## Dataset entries
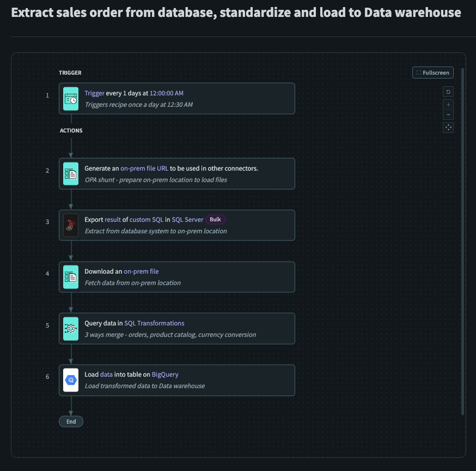Click the on-prem file download icon on step 4
Screen dimensions: 476x471
pyautogui.click(x=70, y=277)
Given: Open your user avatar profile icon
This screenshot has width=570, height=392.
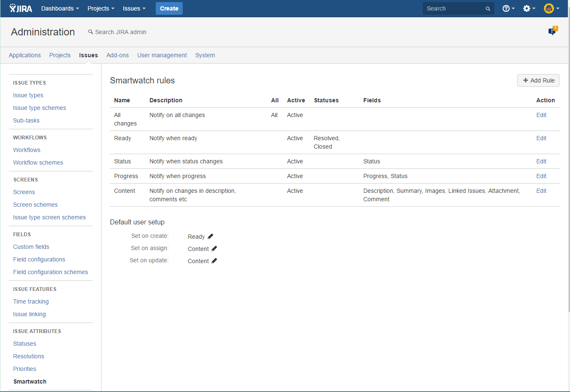Looking at the screenshot, I should pos(549,8).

## Try it
The copy should hold exactly the lines from the line containing "Given: Open your user avatar profile icon" through the end of the data, both ends included, and no pictures.

## Solution below
Given: Open your user avatar profile icon
This screenshot has width=570, height=392.
Looking at the screenshot, I should pos(549,8).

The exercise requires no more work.